WHAT THE TASK REQUIRES:
Word for word, copy the line that contains "Expand the Workspaces dropdown" and each line after it in the data below. Pictures stay out of the copy.

AVAILABLE DATA Start Marker

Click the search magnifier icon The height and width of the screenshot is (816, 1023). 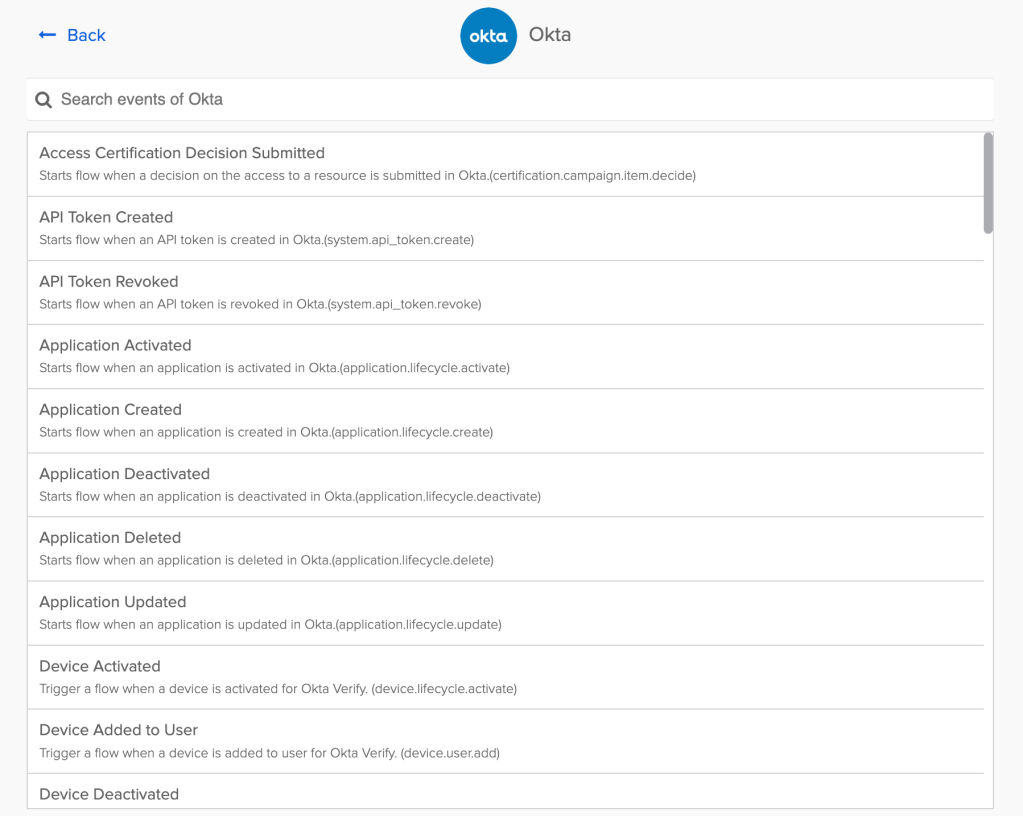43,100
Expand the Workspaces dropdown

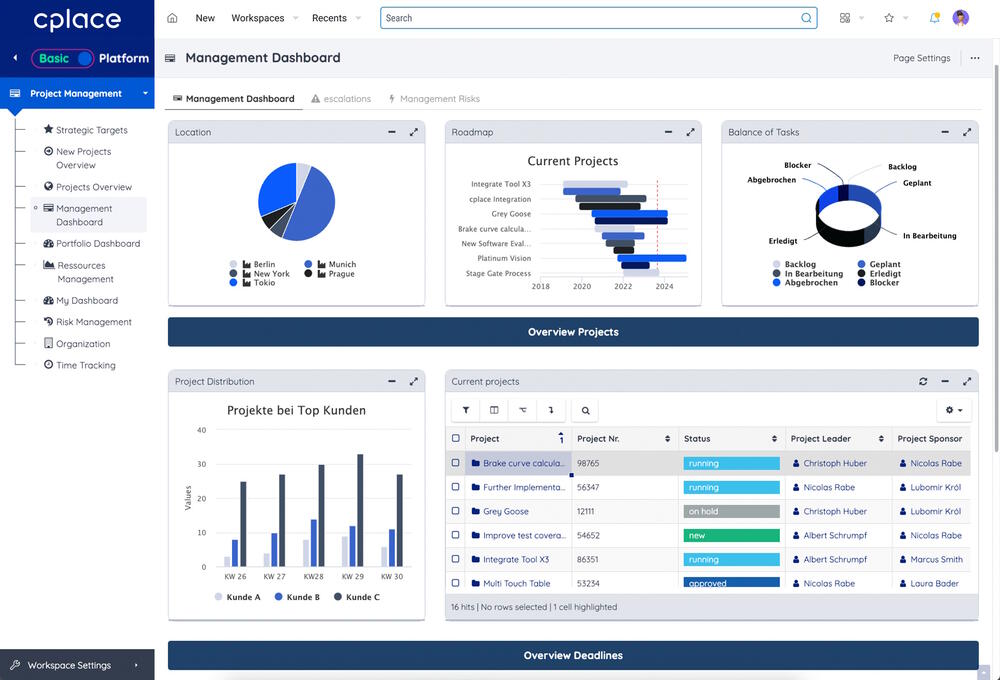pyautogui.click(x=264, y=18)
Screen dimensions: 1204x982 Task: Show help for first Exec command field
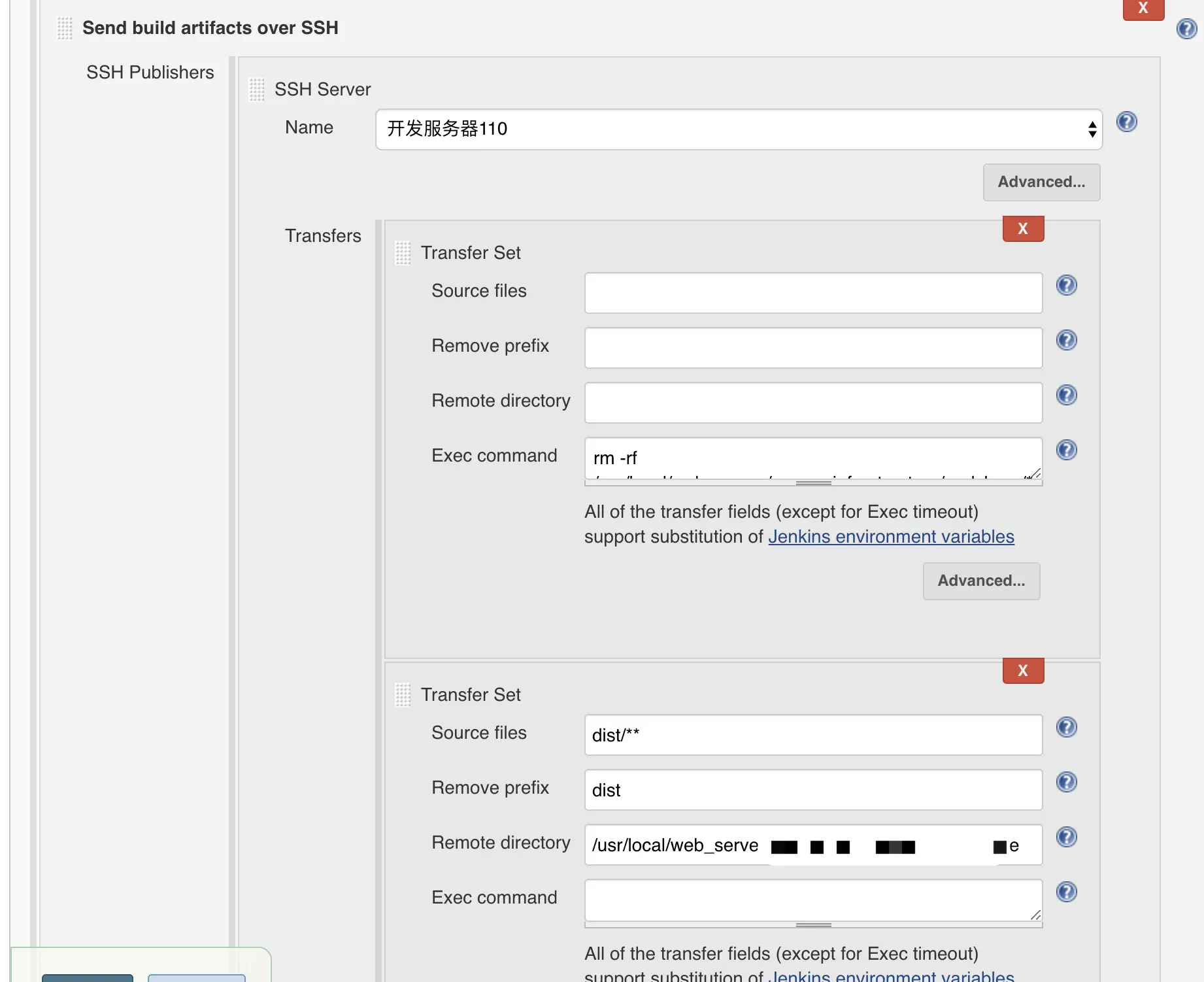coord(1066,450)
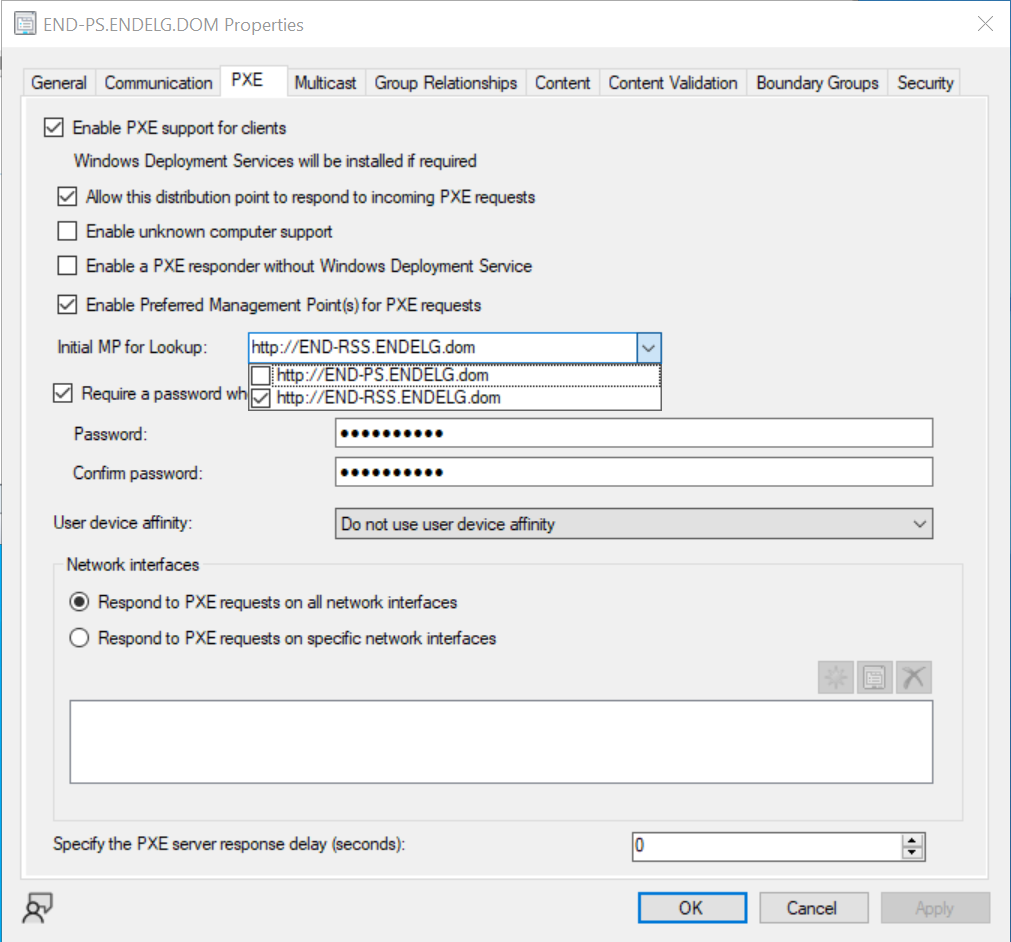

AVAILABLE DATA End Marker

WRITTEN REPLY:
Expand the Workspaces dropdown

pyautogui.click(x=264, y=18)
Screen dimensions: 1204x982 Task: Show help for first Exec command field
coord(1066,450)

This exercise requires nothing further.